Objective
From the listing below, pull out every line containing the string "coordinates". Case must match.

Given information
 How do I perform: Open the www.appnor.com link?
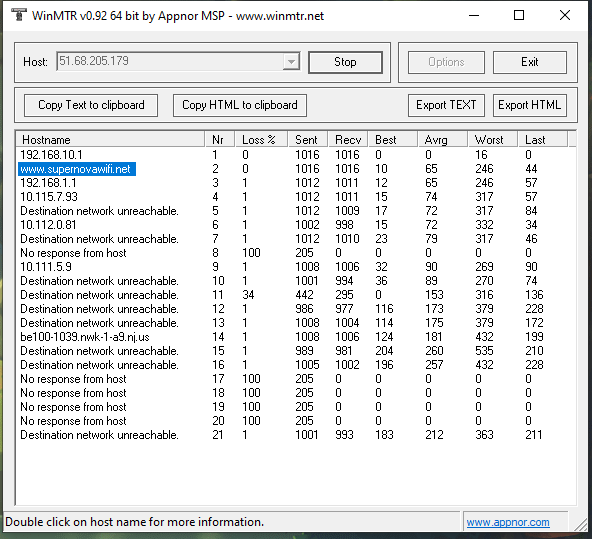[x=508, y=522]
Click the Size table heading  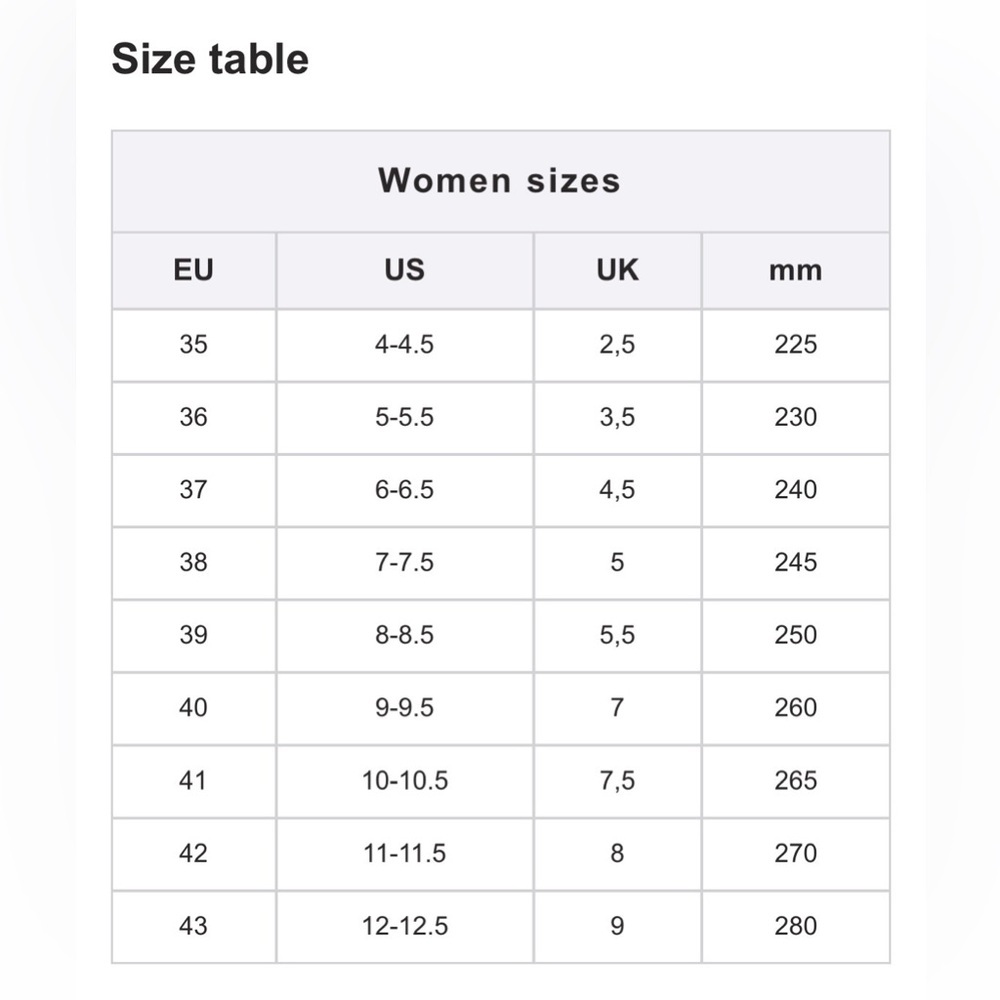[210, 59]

==

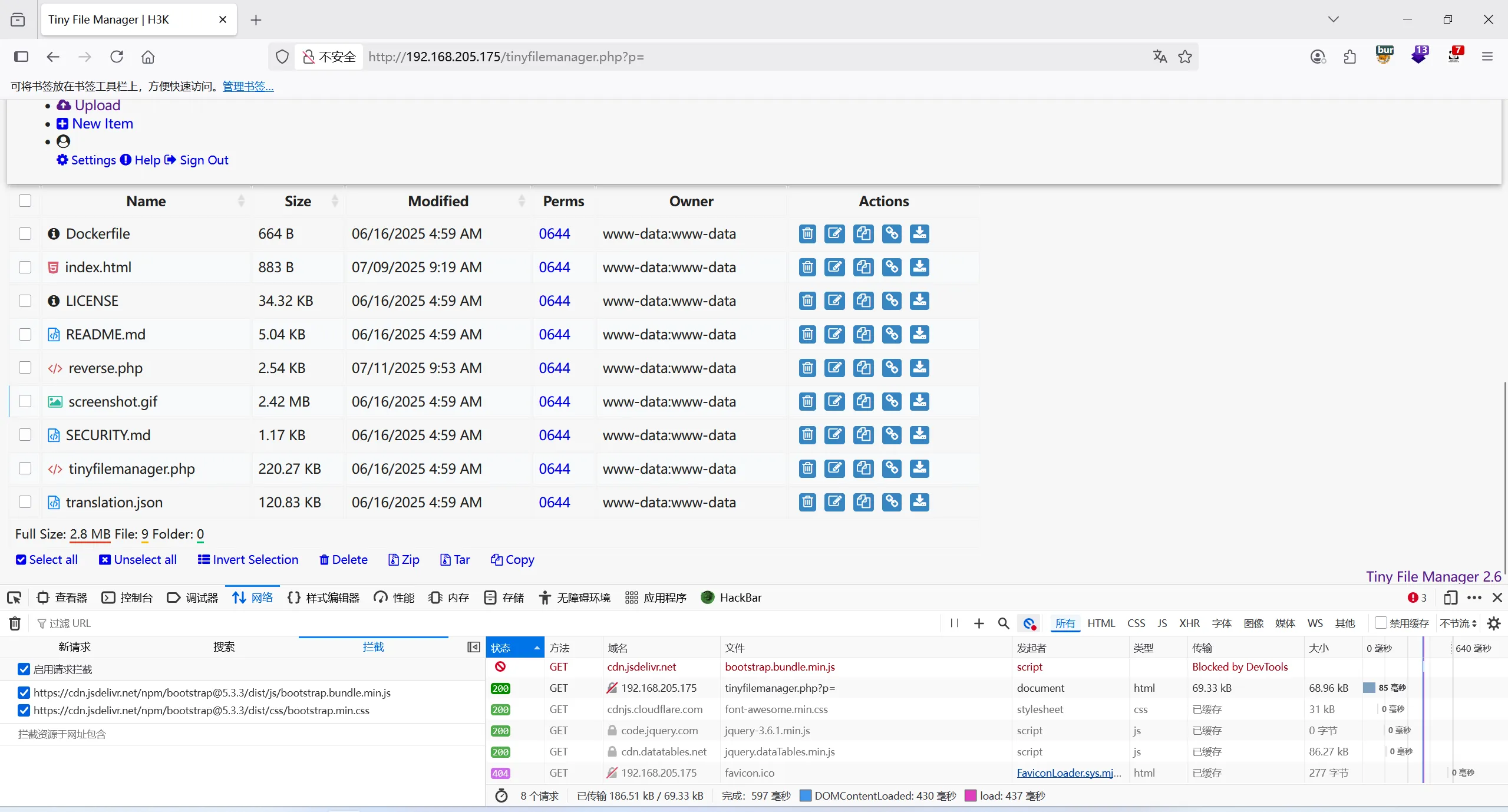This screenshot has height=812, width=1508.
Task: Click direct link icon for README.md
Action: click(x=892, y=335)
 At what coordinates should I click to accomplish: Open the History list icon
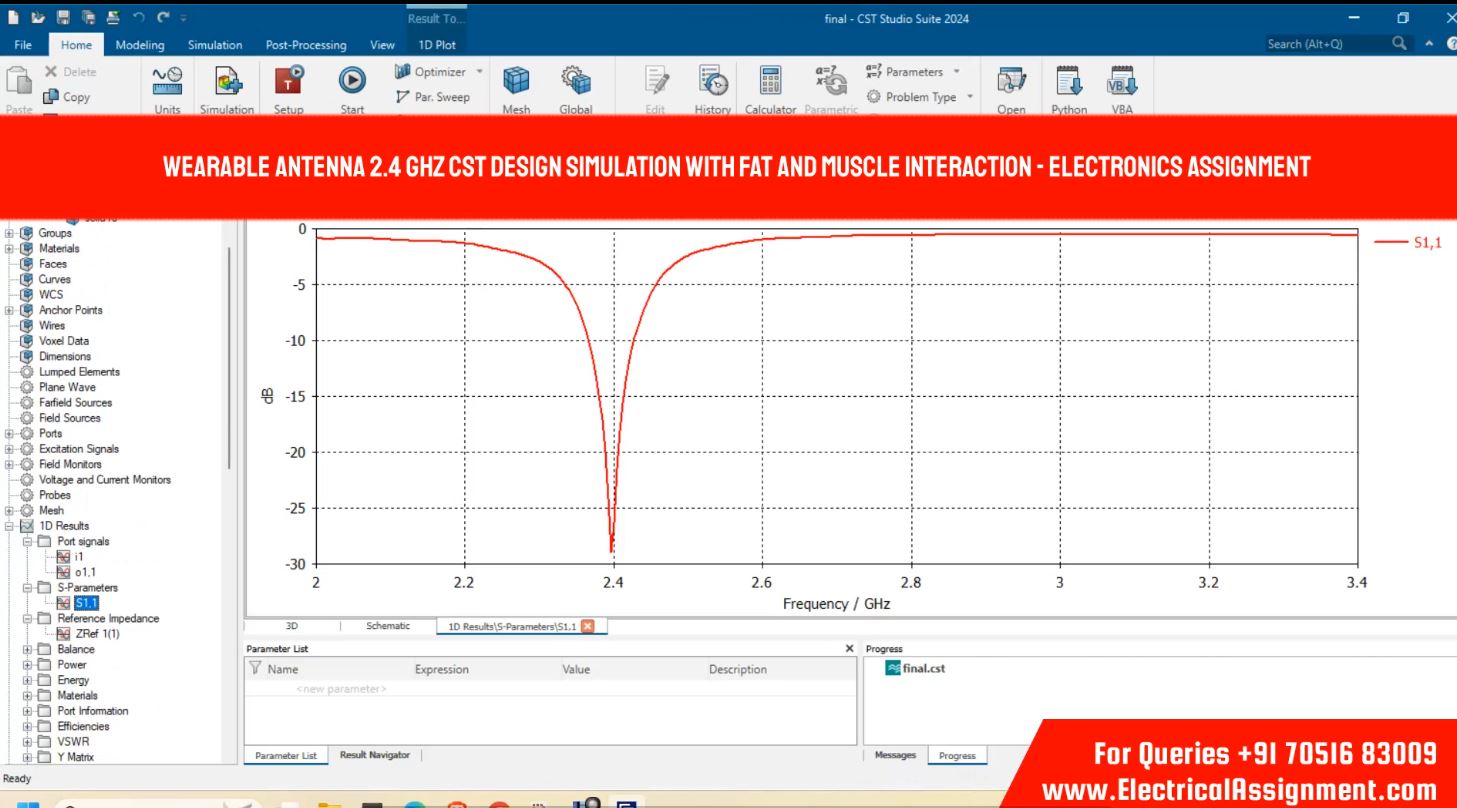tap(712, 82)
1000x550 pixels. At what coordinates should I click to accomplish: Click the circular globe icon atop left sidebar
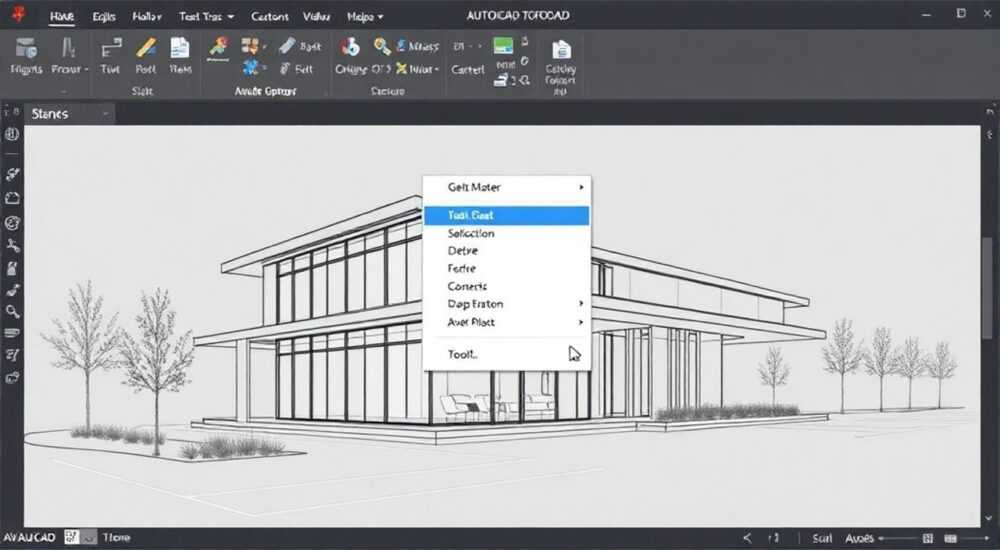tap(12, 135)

Task result
 At what coordinates should I click to accomplish: Open the History list icon
1000x550 pixels. At what coordinates should I click to accomplish: Click the circular globe icon atop left sidebar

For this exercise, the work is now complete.